8.      Choosing the wrong parent to file the FAFSA. When the parents are divorced or separated, only the parent with whom the student lived the most during the last 12 months files the FAFSA. If the student lived equally with both parents, which can happen with joint custody in a leap year or recent divorce (which have an even number of days), it is based on whichever parent provided more financial support to the student. Choose the parent with lower household income to qualify for more aid. You may need to go back to court to modify the child custody agreement to match the student’s actual living arrangements.

9.      Not reporting a stepparent’s stepchildren, income and assets. Prenuptial agreements are ignored on the FAFSA. If the stepparent is married to the parent who completes the FAFSA on the date the FAFSA is filed, the stepparent’s information must be reported as a matter of federal law. Stepchildren are counted in household size if the stepparent provides more than half their support, even if they don’t live in the household. If they are enrolled in college at least half-time, they are also counted in the number of children in college, which can yield a big increase in eligibility for need-based financial aid. This can compensate for the inclusion of the stepparent’s income and assets.

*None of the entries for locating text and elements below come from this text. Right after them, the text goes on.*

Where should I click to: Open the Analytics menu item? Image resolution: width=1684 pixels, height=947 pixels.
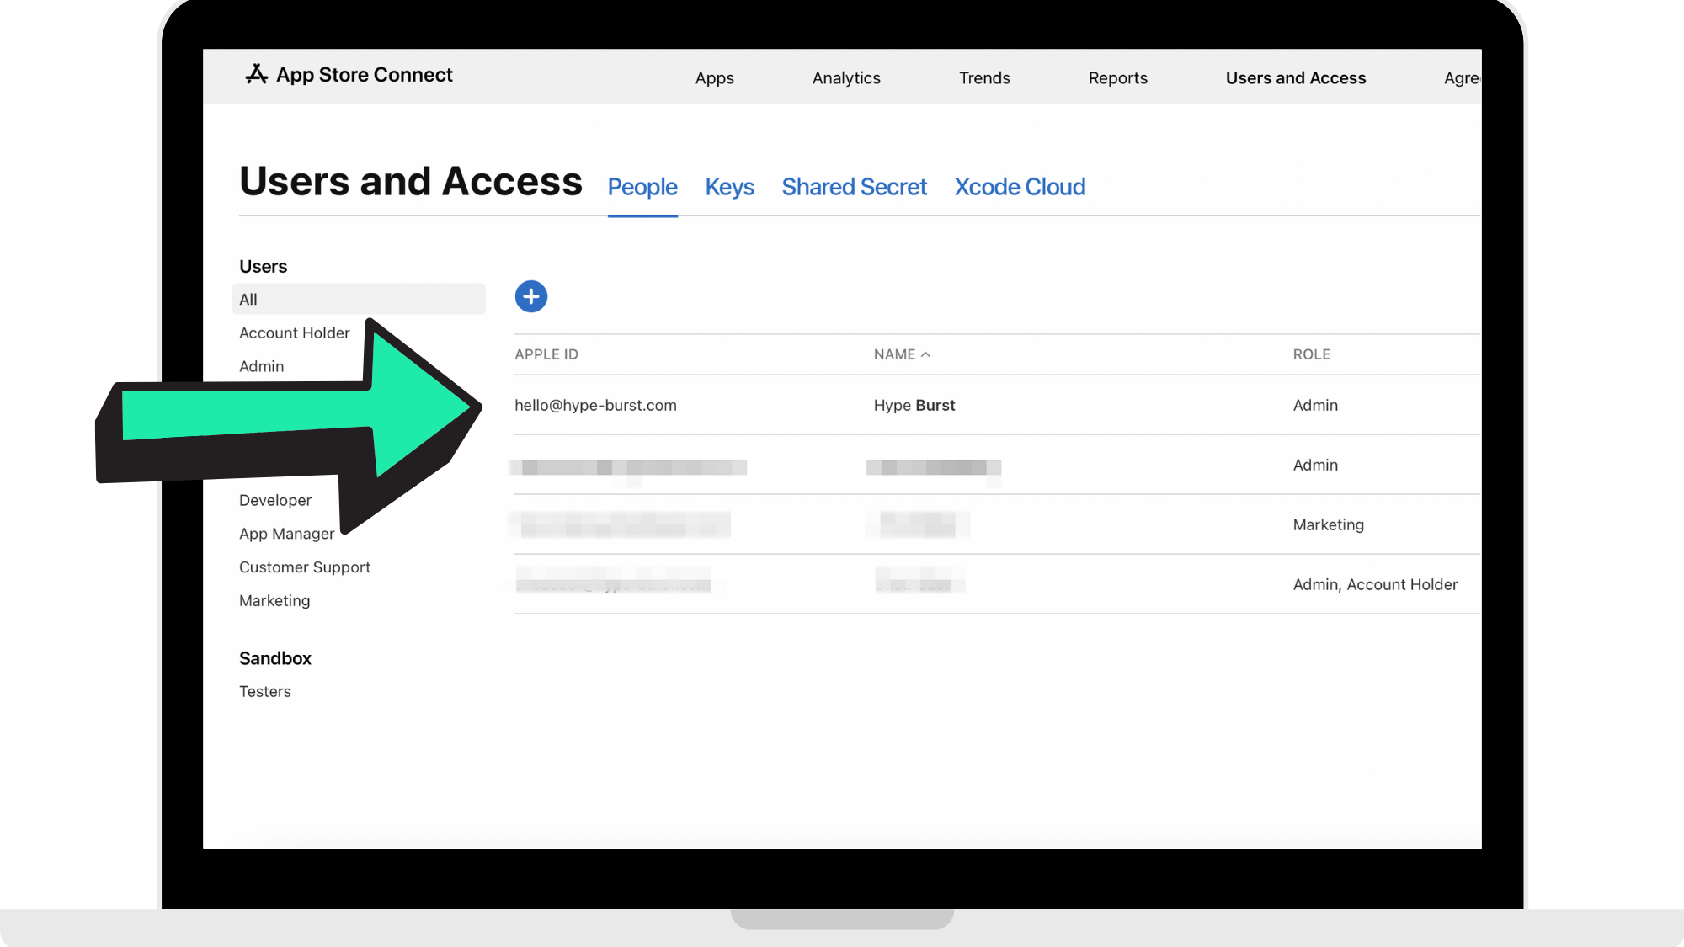tap(845, 77)
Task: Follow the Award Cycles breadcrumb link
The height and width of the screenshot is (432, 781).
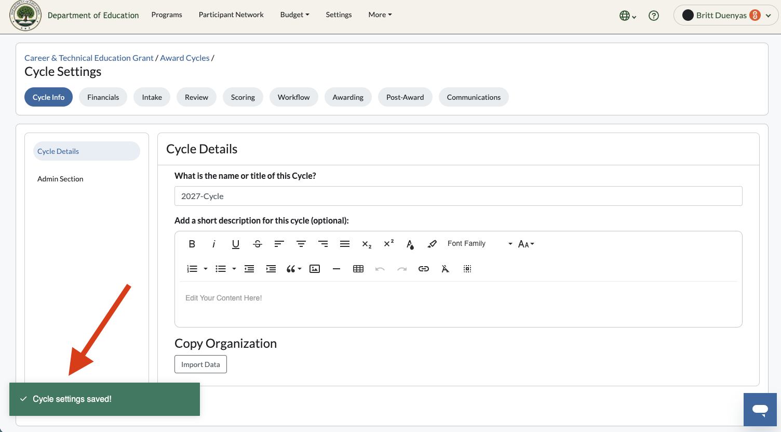Action: tap(185, 58)
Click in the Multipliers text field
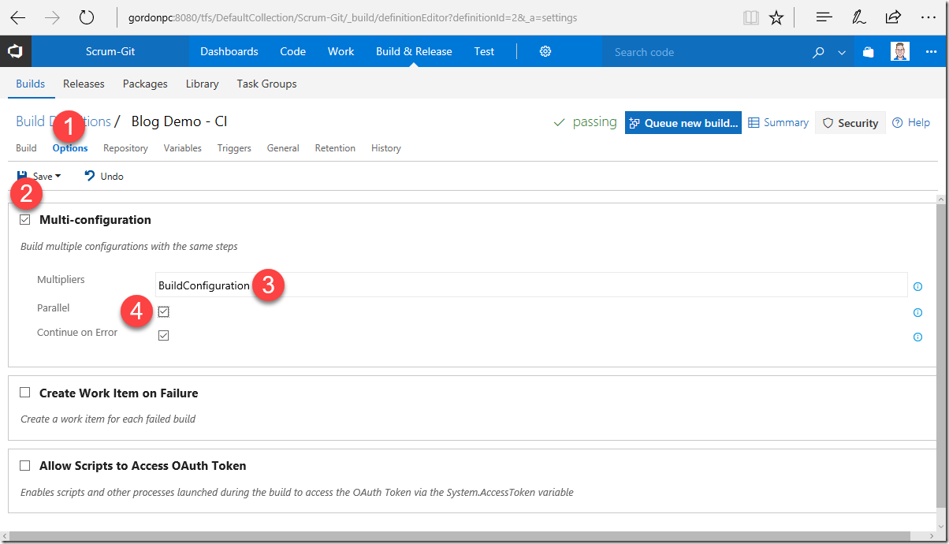The image size is (949, 544). [531, 285]
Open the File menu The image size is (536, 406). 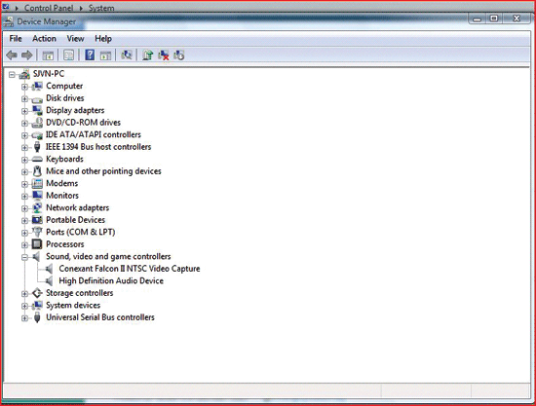pyautogui.click(x=16, y=39)
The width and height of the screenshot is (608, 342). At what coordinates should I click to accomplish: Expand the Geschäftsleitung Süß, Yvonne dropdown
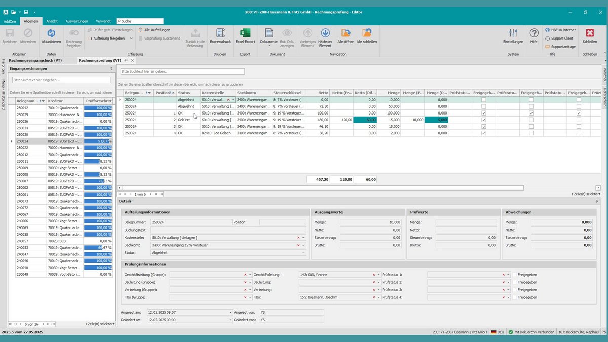pyautogui.click(x=378, y=275)

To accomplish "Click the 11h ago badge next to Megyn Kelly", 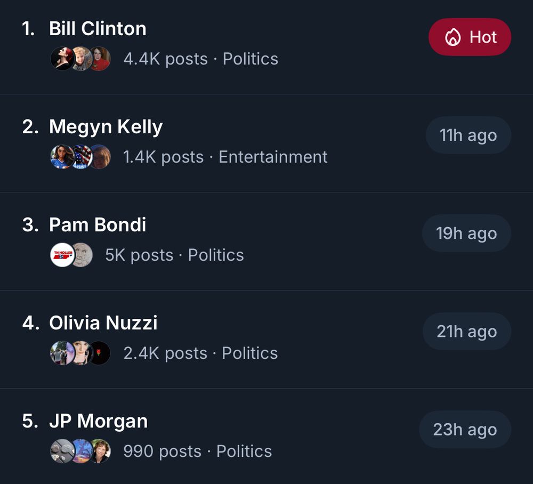I will tap(469, 135).
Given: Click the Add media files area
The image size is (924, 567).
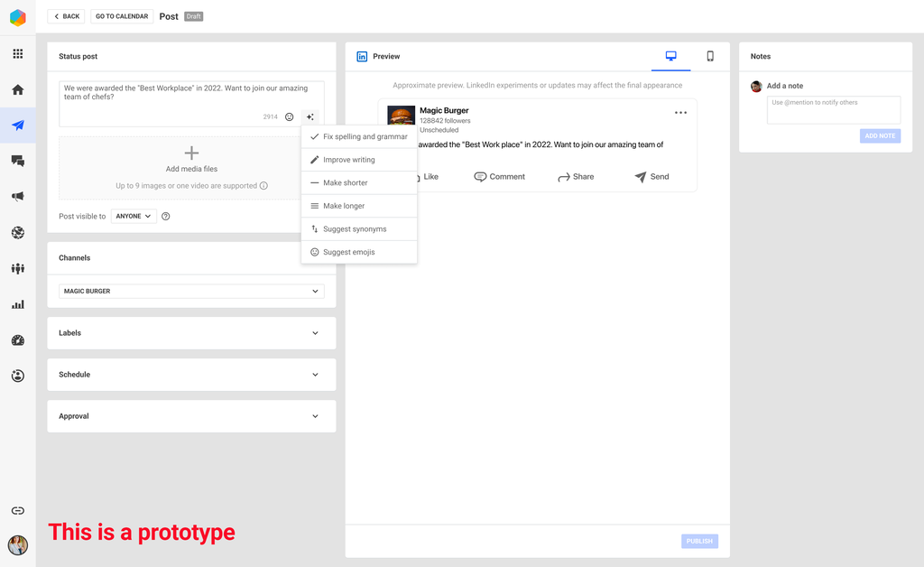Looking at the screenshot, I should click(191, 160).
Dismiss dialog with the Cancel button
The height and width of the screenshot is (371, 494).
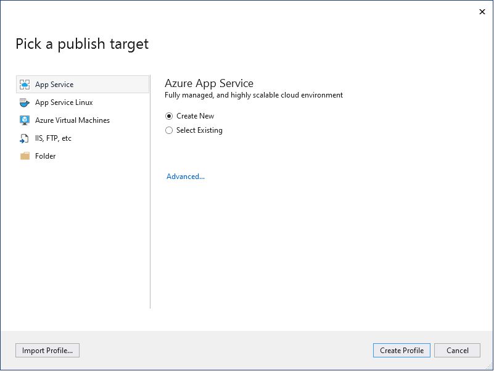click(x=458, y=351)
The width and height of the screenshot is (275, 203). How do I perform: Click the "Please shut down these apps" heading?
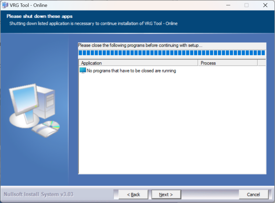(x=39, y=16)
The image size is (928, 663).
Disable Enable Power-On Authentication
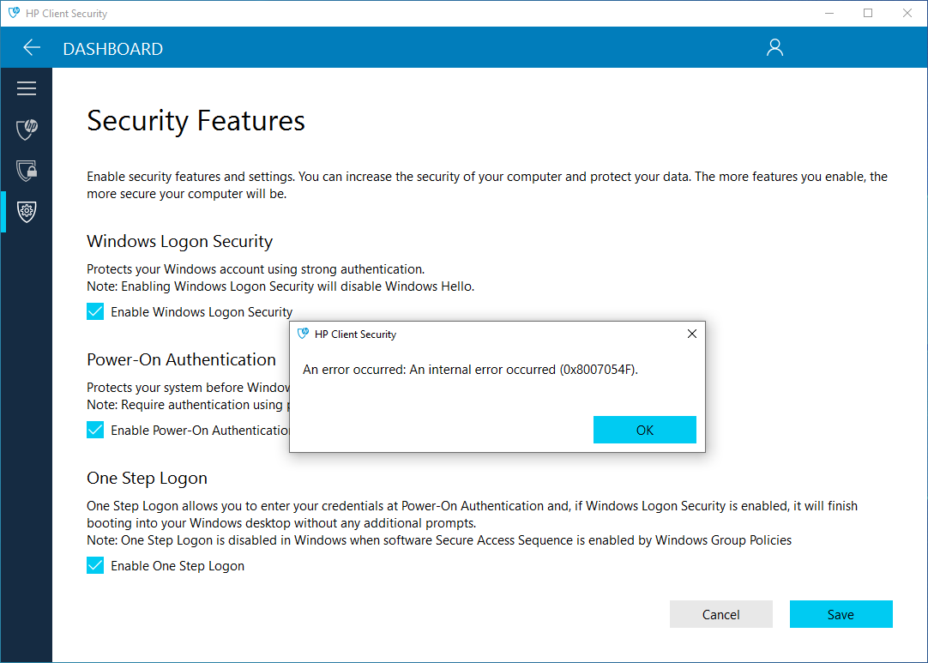click(95, 430)
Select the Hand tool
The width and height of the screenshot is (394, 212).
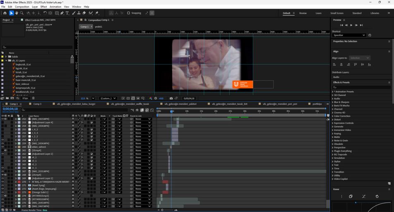17,13
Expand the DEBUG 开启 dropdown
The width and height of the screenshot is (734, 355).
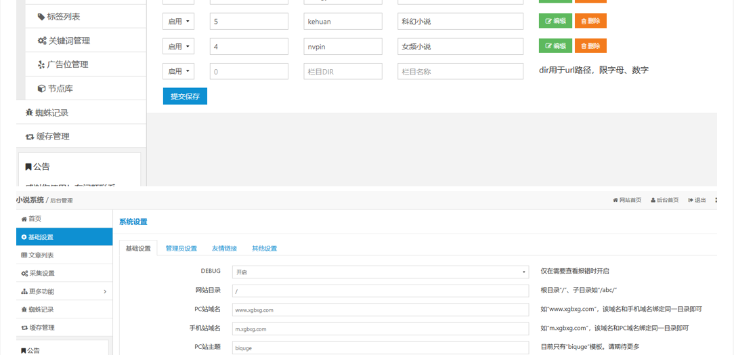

Note that the stepparent’s income from the prior-prior year must be reported even if the student’s parent was not married to the stepparent at the time.

10.  Ignoring the exceptions to the Schedule 1 question on the FAFSA. The FAFSA asks whether the parents were required to file IRS Schedule 1. If the parents answer yes, they will not satisfy the type of tax return requirement for the Simplified Needs Test and Auto-Zero EFC. The simplified needs test causes assets to be disregarded on the FAFSA and auto-zero EFC causes the expected family contribution to be set to zero. The question about IRS Schedule 1, however, has several exceptions. If the parents filed IRS Schedule 1 only to report unemployment compensation, the student loan interest deduction, IRA deductions or a few other reasons, the answer to this question on the FAFSA should be no.